Appleが計画している約10億ドルという予算は、NetflixとAmazonがオリジナルコンテンツ制作に注ぐ予算よりも大幅に少ない。Netflixは2017年のコンテンツ制作に60億ドルを投資する計画であり、Amazonによる予算は、JPモルガン・チェース・アンド・カンパニーのアナリストは約45億ドルと見積もっている。HBO(タイムワーナー)は、「ゲーム・オブ・スローン」の1エピソードに1000万ドルを制作費に充てたことも報告されており、今年度は25億ドルをオリジナルコンテンツ制作にかける。
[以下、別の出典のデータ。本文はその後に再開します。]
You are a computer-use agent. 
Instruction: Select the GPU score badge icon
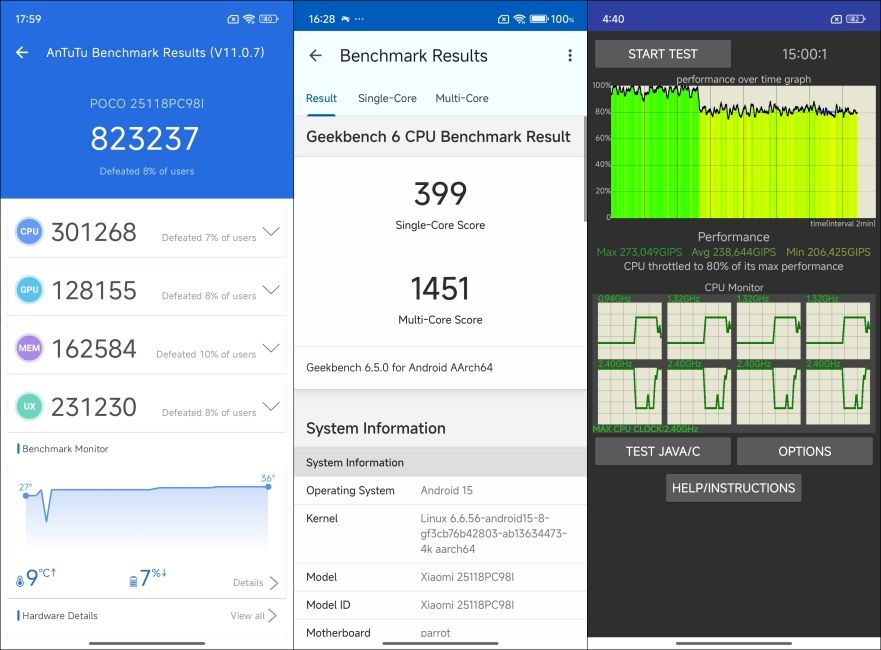[29, 290]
以前、iTunesでの収入の大部分は映画レンタル販売が占めていた。しかしNetflixやAmazonといったサブスクリプション制ストリーミングサービスの登場で、ユーザーはiTunesの映画レンタル販売から離れていった。ウォールストリートジャーナルの報道によると、iTunesが50%を占めていた映画レンタル販売の市場シェアは、2012年には20~35%に低下した。反面、昨年度における市場全体のデジタル映画レンタル販売は、Appleが市場シェアを失ったにもかかわらず、12%増の53億ドルと報告されている。Appleはオリジナルコンテンツを加えることでサービス事業を促進し、ジャンルを広げたサービス展開が行えることで、Appleのエコシステムを広げようとしている。